Texto propuesto:
El sábado pasado, cuando salí a correr-caminar, sintonicé en la app de La Ser el programa especial de Acento Robinson que recordaba la figura del gran Michael. Dos minutos después estaba llorando tras escuchar la introducción. Al día siguiente le conté a la mujer con la que vivo el suceso y puse el audio para compartirlo con ella. Para su sorpresa e incredulidad (y la de nuestra hija mayor), volví a llorar al escucharlo.
“Hay campeones que estremecen el mundo y campeones que además lo acompañan, girando con él un tiempo suficiente como para que nuestras vidas, desde que ellos llegan hasta que terminan, sean irreconocibles”, escribía Manuel Jabois sobre Andrés Iniesta. Cuando Iniesta se fue del Barça se me escaparon las lágrimas como se me hubiesen escapado si un gran amigo me dice que se va a vivir a Japón. Iniesta tiene apenas cuatro meses más que yo. Cuando debutó con el Barça ambos teníamos 18 años. Cuando se fue teníamos 33. Por el camino me saqué una carrera, una oposición, tuve mil trabajos de mierda, perdí a seres queridos, viví momentos inolvidables (algunos con él como protagonista), conocí a Diana, me casé y tuve dos hijos. Una vida.

Datos del ejercicio:

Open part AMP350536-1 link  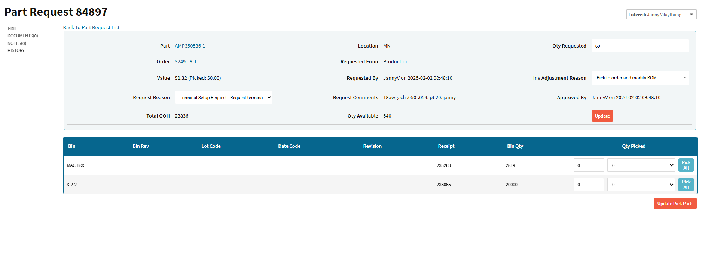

Tareas:
(1) Transcribe del texto sobre Iniesta el fragmento que va desde "El sábado pasado, cuando" hasta "llorar al escucharlo.".
(2) Resume en pocas líneas el párrafo del texto sobre Iniesta que empieza por "Hay campeones que estremecen el mundo", sin perder sus datos principales.
(3) Retoma el texto sobre Iniesta y continúalo a partir de su última frase.
Los datos no se utilizan en ningún momento de este ejercicio.

Soluciones:
(1)
El sábado pasado, cuando salí a correr-caminar, sintonicé en la app de La Ser el programa especial de Acento Robinson que recordaba la figura del gran Michael. Dos minutos después estaba llorando tras escuchar la introducción. Al día siguiente le conté a la mujer con la que vivo el suceso y puse el audio para compartirlo con ella. Para su sorpresa e incredulidad (y la de nuestra hija mayor), volví a llorar al escucharlo.

(2) Manuel Jabois escribió sobre Andrés Iniesta que hay campeones que, además de estremecer el mundo, lo acompañan el tiempo suficiente para volver irreconocibles nuestras vidas. Cuando Iniesta se fue del Barça, lloré como si un gran amigo se marchara a vivir a Japón. Él tiene apenas cuatro meses más que yo. Teníamos 18 años cuando debutó con el Barça y 33 cuando se fue. En ese tiempo terminé una carrera y una oposición, tuve mil trabajos malos, perdí a seres queridos y viví momentos inolvidables, algunos con él como protagonista. También conocí a Diana, me casé y tuve dos hijos.

(3)
Con Michael Robinson me pasa algo parecido. Recuerdo su voz desde que tengo uso de razón. Soy capaz de escucharla mientras me veo celebrando con mi padre una de esas Ligas imposibles del Barça de Cruyff en el bar del polideportivo de un pueblo vecino al mío donde él jugaba al frontón. Yo tenía 8 años. La voz de Michael estaba en casa de mi tía Mamen y mi tío José cada vez que me iba allí a ver un partido del Barça porque ellos tenían Canal+. En los lunes del imprescindible El día después. En los goles de Iniesta en Stamford Bridge y Johannesburgo. En las finales de Champions de la era más gloriosa del Barça.
La voz de Michael siempre ha estado ahí. Por eso, aunque resulte inexplicable, no puedo evitar que se me escapen las lágrimas con su muerte, porque su voz, su acento, acompañará siempre a imágenes con los colores ya desgastados por el paso del tiempo de mi padre, de mis tíos, de mis amigos. Imágenes de momentos de fugaz felicidad que nos regala ese deporte que, como diría Jorge Valdano (o Arrigo Sacchi, porque creo que nunca quedó clara la autoría de la reflexión), es para muchos, entre los que me incluyo, la cosa más importante de las cosas menos importantes del mundo.